Thailand faces a labour shortage that is being exacerbated by demographic changes and economic challenges. Since 1993, the Total Fertility Rate has been below replacement levels, with birth rates hitting a 70-year low in 2023. 

A Steps trainee working in an inclusive business.
Photo caption: A Steps trainee working in an inclusive business.

According to Chris Cracknell, Chairman at Grant Thornton Thailand, the nation is heading towards a super-aged society by 2029. Retirees outnumbering new workers will cause a severe shortage of skilled labour in various industries, including machinery, automotive, and electronics. Simultaneously, the digital skills gap is widening, leading to increased demand for workers with adaptable mindsets. As Thailand approaches the middle-income trap, as a result, high labour costs further complicate economic growth.

In order to navigate this complex landscape, businesses must embrace transformative strategies, including the recruitment of PWDs and employees who identify as ND.

There is a 1:100 hiring quota of PWDs required by Thai law. Our Survey on Employment for People with Disabilities finds that both the public and private sectors have still not made satisfactory progress towards inclusion. Employers are most concerned about finding a suitable role for PWDs and often lack mediators who could match PWDs with their open jobs. Limited understanding among employers regarding reasonable accommodations and negative attitudes towards PWDs contribute to further exclusion from the workforce.

The United Nations Development Programme (UNDP)’s report, Promoting An Inclusive Workplace for Persons With Disabilities in Thailand, cites three key challenges:

  • Employers’ preconception that PWDs are unable to perform required job duties
  • Adverse reactions from colleagues and customers, stemming from negative attitudes towards PWDs and the ND community
  • Limited understanding among employers regarding reasonable accommodations for PWDs or people who identify as ND

Thailand’s recent collaboration with the International Labour Organization (ILO) on the Decent Work Country Programme (DWCP) 2023-27 confirms that inclusion is a strategic economic priority. The initiative aims to address gender inequality, environmental concerns, and the inclusion of PWDs. It offers a comprehensive framework for promoting decent work for all.

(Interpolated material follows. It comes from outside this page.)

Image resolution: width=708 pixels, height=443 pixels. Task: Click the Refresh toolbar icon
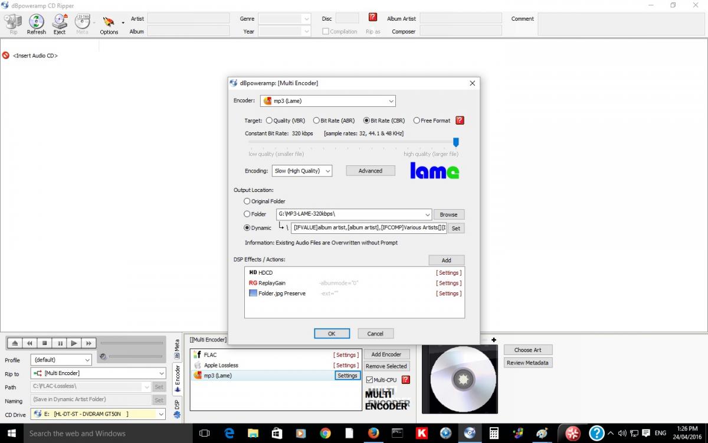tap(37, 24)
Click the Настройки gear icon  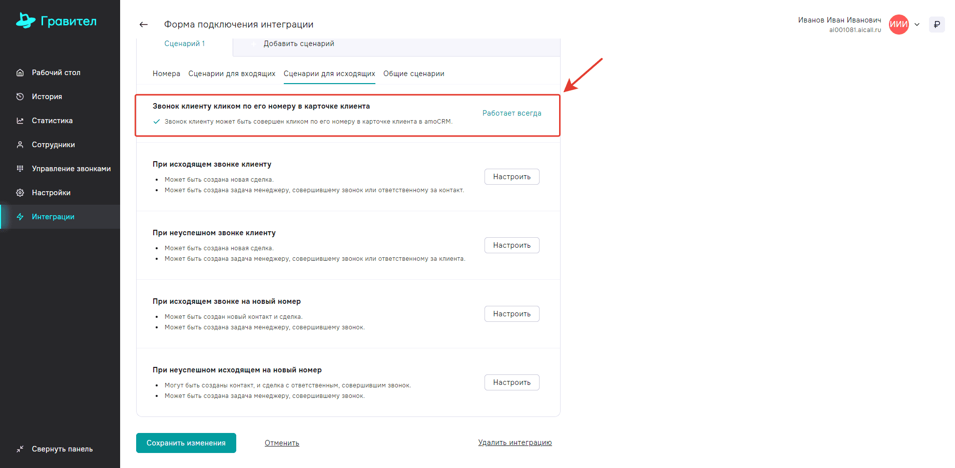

Early adopters of transformative inclusion can relieve skill shortages and drive innovation. However, true sustainability requires neuroinclusion, particularly for organisations setting out on their Environmental, Social, and Governance (ESG) journey. Embracing inclusion and neurodiversity through ESG work is a holistic approach that will help organisations realise systematic efficiencies as they diversify and future-proof.

In Thailand, over 2.2 million people are registered as having disabilities, with nearly 9% being neurodivergent. Our research shows a significant proportion of those already employed in Thailand identify as neurodivergent, but have not disclosed to family, friends, or employers.

A report by Harvard Business Review claims that teams with neurodivergent professionals are 30% more productive than those without.

By empowering NDs and fostering workplace diversity, Steps believes in a future where neurodiversity is not only accepted, but also celebrated. We witnessed an increasing awareness regarding the importance of employee well-being, mental health and productivity through diversity and inclusion work. This also includes efforts to create more accessible environments for PWDs and the ND community.

Our Steps Inclusion Consulting team assists organisations who are looking to prioritise neuroinclusion as part of their current DEI framework by providing:

  1. Facilitating focus groups and interviews with all stakeholders (employers, employees, and throughout the supply chain)
  2. Accommodations training to all management and HR teams
  3. General neurodiversity training
  4. Co-creating a recruitment and onboarding process that is inclusive for neurodivergent individuals
  5. Baseline inclusion assessment to measure progress

As Thailand advances towards a more inclusive economy and society, Steps recommends and welcomes collaborative efforts and strategic partnerships amongst the public and private sectors. In short, embracing neuroinclusion isn’t just about meeting quotas. It’s about tapping into the diverse talents of every individual and fostering a culture of belonging in order to build a future where everyone thrives.